** SOURCE DATA follows **
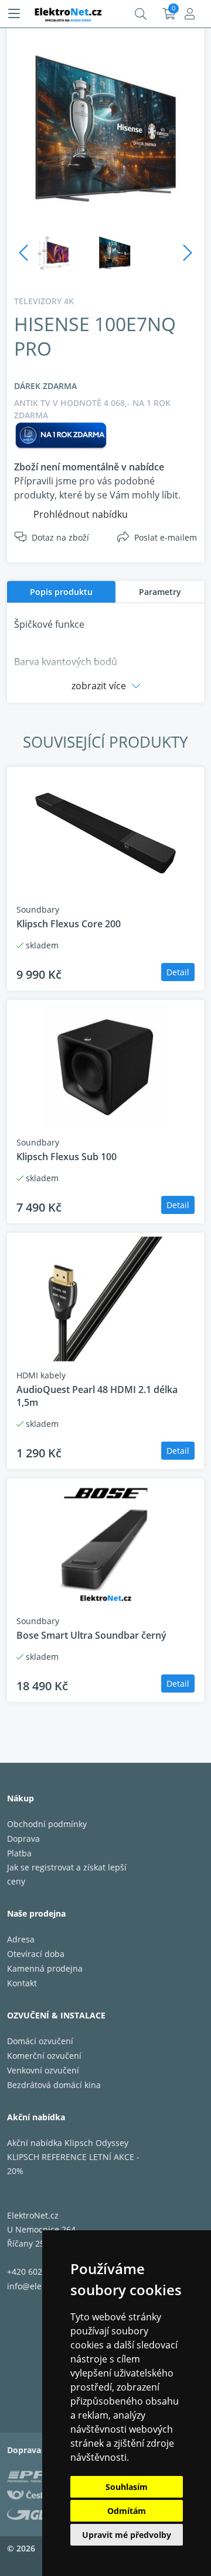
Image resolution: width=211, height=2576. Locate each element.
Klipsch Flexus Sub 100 (66, 1156)
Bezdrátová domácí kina (54, 2084)
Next (187, 253)
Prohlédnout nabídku (80, 514)
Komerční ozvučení (44, 2055)
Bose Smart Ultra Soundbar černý (91, 1635)
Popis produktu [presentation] (61, 591)
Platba (19, 1853)
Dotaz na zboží (60, 537)
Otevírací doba (35, 1953)
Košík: (169, 14)
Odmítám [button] (126, 2510)
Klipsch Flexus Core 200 (68, 923)
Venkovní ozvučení (43, 2070)
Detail (177, 972)
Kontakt (22, 1983)
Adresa (21, 1939)
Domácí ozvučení (40, 2041)
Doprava (23, 1838)
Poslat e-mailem (165, 537)
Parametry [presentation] (160, 591)
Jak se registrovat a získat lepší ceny (67, 1874)
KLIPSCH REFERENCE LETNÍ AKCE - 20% (73, 2163)
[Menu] (14, 14)
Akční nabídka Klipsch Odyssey (67, 2142)
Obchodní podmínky (47, 1823)
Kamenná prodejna (45, 1968)
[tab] (61, 592)
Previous (23, 253)
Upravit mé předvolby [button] (126, 2534)
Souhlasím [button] (127, 2486)
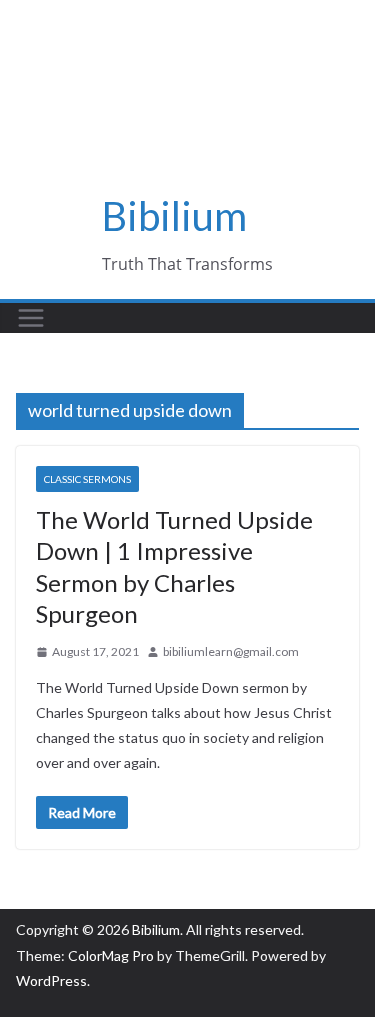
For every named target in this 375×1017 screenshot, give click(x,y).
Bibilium (174, 216)
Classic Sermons (87, 479)
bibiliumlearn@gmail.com (231, 651)
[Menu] (31, 318)
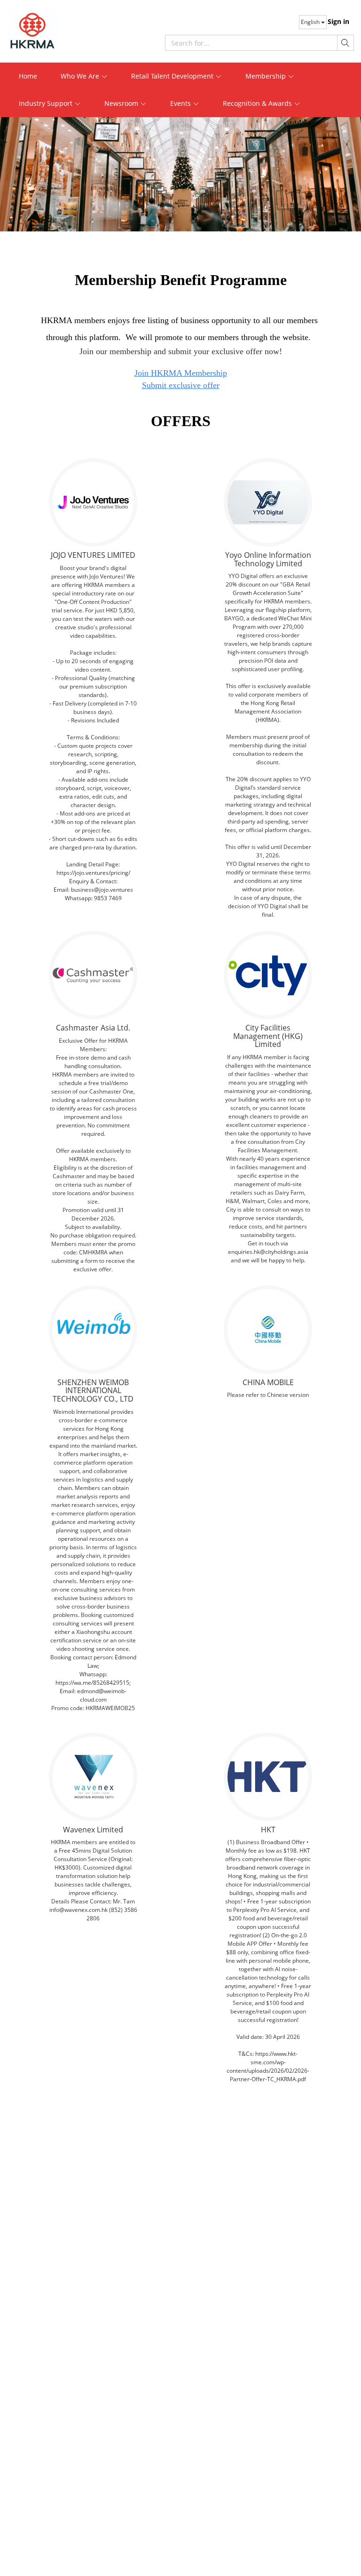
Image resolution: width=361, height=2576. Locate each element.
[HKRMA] (49, 30)
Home (28, 75)
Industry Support (46, 103)
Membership (266, 75)
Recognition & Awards (258, 103)
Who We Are (81, 75)
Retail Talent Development (173, 75)
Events (181, 103)
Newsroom (122, 103)
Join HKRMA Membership (180, 373)
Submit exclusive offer (181, 385)
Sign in (338, 21)
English (311, 22)
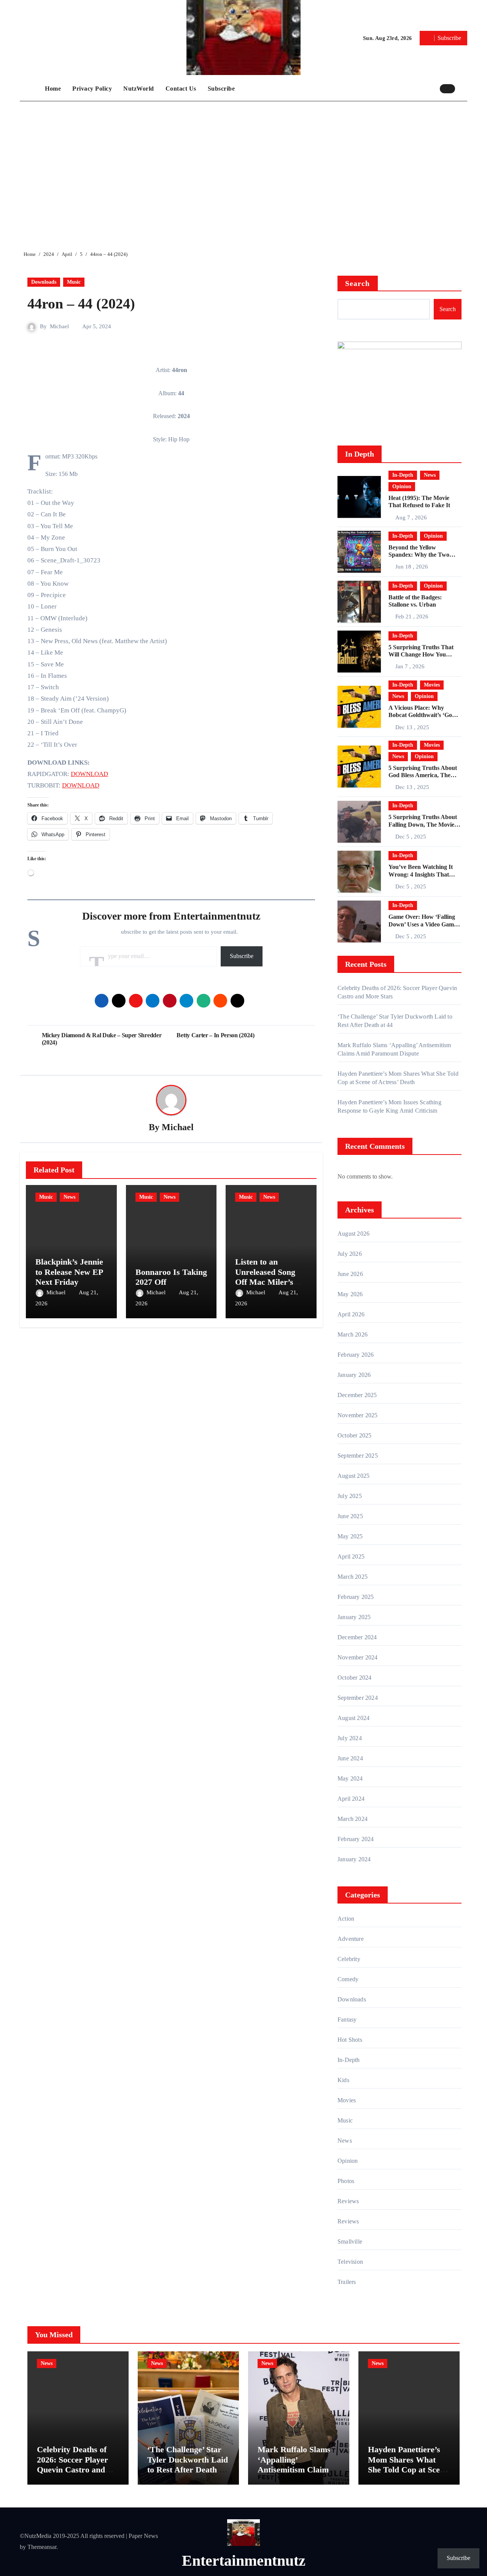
** End of SOURCE DATA **
#### [TASK TO CARRY OUT]
The expected answer is a copy of each line in the listing above that contains "width".

#### [ANSWER BOX]
Image resolution: width=211, height=2576. Locate each element.
Image resolution: width=361, height=2576. Locate each element.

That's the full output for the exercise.